**RECORDS TO USE:**
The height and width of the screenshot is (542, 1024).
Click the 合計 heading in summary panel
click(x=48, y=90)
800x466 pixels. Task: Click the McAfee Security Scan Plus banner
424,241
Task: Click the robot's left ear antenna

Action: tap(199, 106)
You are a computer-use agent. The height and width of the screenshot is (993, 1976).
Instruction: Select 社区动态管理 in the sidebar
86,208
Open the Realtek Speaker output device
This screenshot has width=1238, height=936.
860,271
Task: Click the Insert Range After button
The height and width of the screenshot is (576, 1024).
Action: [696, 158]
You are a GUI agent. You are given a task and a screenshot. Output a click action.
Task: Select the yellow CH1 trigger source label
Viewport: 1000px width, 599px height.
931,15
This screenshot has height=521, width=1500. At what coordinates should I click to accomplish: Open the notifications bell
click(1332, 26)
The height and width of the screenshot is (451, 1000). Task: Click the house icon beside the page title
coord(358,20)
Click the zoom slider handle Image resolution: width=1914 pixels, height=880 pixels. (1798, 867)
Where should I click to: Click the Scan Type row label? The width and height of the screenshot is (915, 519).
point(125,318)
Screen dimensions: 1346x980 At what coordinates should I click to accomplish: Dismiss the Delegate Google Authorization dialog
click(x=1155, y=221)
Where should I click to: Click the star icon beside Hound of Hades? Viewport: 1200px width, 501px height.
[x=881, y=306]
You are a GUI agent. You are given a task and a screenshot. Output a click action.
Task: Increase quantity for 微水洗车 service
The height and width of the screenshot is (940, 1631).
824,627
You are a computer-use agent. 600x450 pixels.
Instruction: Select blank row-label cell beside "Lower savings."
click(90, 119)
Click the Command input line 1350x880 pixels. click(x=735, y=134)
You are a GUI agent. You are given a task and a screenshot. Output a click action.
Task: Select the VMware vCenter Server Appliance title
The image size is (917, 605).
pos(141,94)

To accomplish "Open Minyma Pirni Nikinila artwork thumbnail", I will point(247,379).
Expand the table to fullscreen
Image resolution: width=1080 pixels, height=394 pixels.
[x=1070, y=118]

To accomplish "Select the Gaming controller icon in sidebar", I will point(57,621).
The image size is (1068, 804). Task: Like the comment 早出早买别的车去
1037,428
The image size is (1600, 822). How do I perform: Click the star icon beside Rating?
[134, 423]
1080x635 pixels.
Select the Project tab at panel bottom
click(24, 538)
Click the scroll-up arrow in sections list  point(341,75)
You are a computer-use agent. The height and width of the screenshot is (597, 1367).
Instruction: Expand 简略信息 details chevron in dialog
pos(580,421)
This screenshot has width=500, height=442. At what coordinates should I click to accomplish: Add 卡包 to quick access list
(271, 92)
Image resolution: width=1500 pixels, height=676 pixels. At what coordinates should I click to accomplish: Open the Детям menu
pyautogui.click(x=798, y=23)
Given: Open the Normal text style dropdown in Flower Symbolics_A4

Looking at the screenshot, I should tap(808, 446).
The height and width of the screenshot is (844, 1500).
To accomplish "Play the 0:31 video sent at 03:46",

**PROBLEM TO WORK ON:** Everything from the line with "Select the Project tab at panel bottom" through the final line of the entries above must be duplicated exactly; both ends belong, and no other line does.

**RESPONSE:**
Select the Project tab at panel bottom
click(24, 538)
Click the scroll-up arrow in sections list  point(341,75)
You are a computer-use agent. The height and width of the screenshot is (597, 1367).
Instruction: Expand 简略信息 details chevron in dialog
pos(580,421)
This screenshot has width=500, height=442. At what coordinates should I click to accomplish: Add 卡包 to quick access list
(271, 92)
Image resolution: width=1500 pixels, height=676 pixels. At what coordinates should I click to accomplish: Open the Детям menu
pyautogui.click(x=798, y=23)
Given: Open the Normal text style dropdown in Flower Symbolics_A4

Looking at the screenshot, I should tap(808, 446).
The height and width of the screenshot is (844, 1500).
To accomplish "Play the 0:31 video sent at 03:46",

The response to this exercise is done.